Task description
Return the data below exactly, but only from the line containing "The image size is (640, 502)." through the line containing "Task: Open Glasgow", with both of those lines included.
Records supplied Start Marker
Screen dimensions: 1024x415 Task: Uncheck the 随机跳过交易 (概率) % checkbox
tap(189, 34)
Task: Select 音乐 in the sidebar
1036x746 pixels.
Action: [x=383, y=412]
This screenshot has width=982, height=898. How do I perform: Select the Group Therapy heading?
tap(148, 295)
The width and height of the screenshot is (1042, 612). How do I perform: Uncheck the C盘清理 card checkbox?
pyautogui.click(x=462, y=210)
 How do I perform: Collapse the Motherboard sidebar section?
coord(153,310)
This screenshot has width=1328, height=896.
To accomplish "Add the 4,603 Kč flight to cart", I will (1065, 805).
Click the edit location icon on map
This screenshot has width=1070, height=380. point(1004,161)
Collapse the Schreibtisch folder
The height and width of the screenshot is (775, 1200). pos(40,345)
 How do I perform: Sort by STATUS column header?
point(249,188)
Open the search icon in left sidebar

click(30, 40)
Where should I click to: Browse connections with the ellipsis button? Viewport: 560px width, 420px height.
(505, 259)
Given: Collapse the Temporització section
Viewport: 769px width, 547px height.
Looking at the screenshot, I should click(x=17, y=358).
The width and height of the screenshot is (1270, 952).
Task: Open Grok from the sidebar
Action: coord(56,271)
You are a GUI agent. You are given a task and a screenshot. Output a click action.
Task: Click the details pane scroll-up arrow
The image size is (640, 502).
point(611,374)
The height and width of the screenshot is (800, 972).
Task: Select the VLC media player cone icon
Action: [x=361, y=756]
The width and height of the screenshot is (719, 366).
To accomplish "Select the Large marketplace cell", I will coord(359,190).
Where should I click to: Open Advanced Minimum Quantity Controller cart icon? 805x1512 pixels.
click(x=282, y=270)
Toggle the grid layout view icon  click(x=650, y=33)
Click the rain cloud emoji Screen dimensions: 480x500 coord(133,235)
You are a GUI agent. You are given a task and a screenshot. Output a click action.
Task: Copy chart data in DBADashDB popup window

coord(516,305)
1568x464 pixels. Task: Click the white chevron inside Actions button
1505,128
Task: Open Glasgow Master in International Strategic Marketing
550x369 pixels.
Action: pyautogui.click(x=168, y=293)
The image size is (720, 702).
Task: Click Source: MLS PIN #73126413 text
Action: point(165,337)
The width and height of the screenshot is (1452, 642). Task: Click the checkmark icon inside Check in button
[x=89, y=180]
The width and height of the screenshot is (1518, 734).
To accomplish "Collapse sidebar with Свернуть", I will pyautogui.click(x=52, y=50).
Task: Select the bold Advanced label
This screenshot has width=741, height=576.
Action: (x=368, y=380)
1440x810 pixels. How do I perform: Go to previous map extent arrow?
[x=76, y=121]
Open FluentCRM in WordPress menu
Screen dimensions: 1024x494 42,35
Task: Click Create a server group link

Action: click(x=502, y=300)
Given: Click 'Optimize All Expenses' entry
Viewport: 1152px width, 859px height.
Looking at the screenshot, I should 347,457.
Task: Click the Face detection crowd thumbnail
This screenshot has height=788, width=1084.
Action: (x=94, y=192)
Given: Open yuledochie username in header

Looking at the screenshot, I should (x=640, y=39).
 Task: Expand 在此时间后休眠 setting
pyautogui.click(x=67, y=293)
Records supplied End Marker
Response area
The image size is (640, 502).
point(611,374)
The height and width of the screenshot is (800, 972).
Task: Select the VLC media player cone icon
Action: [x=361, y=756]
The width and height of the screenshot is (719, 366).
To accomplish "Select the Large marketplace cell", I will coord(359,190).
Where should I click to: Open Advanced Minimum Quantity Controller cart icon? 805x1512 pixels.
click(x=282, y=270)
Toggle the grid layout view icon  click(x=650, y=33)
Click the rain cloud emoji Screen dimensions: 480x500 coord(133,235)
You are a GUI agent. You are given a task and a screenshot. Output a click action.
Task: Copy chart data in DBADashDB popup window

coord(516,305)
1568x464 pixels. Task: Click the white chevron inside Actions button
1505,128
Task: Open Glasgow Master in International Strategic Marketing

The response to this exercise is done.